THE INPUT:
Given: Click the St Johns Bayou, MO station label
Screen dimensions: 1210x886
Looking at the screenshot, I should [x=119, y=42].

...

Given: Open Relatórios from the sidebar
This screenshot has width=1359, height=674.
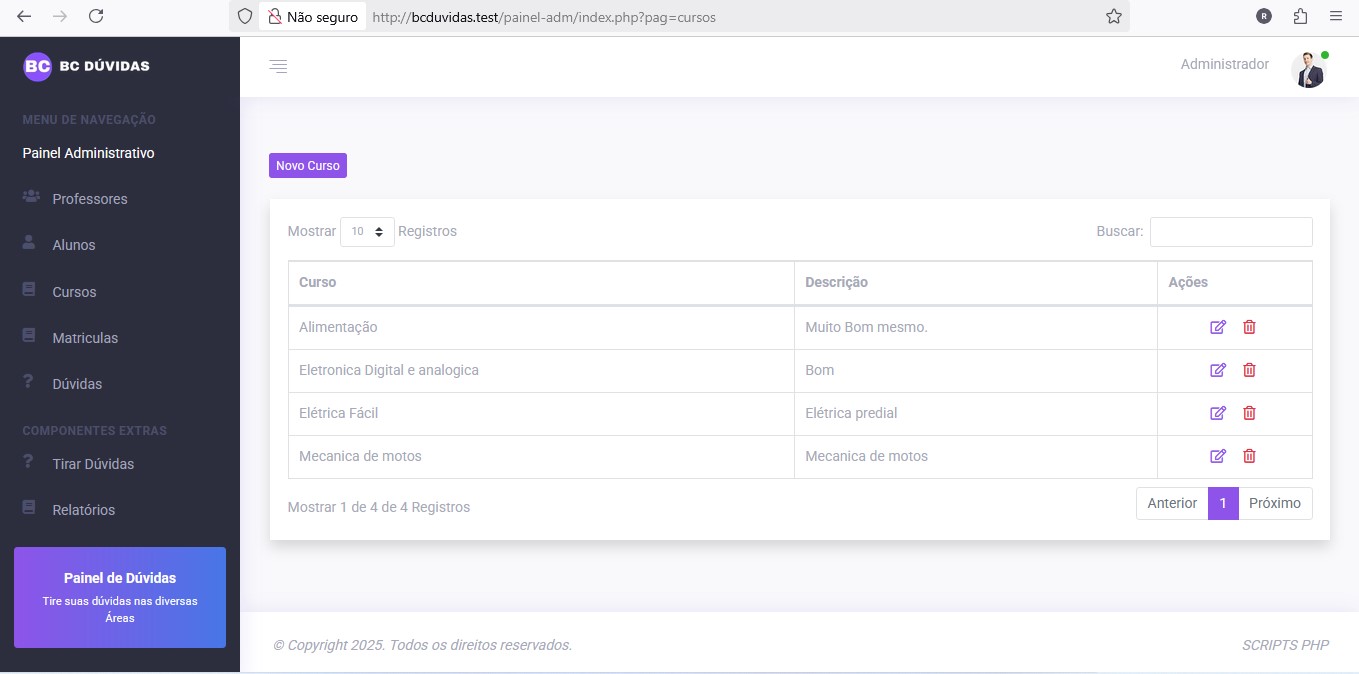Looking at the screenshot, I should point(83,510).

TASK DESCRIPTION:
When a line among the entries contains "Given", pull that line out.

COMPLETED EXERCISE:
Given: Click the St Johns Bayou, MO station label
Given: Open Relatórios from the sidebar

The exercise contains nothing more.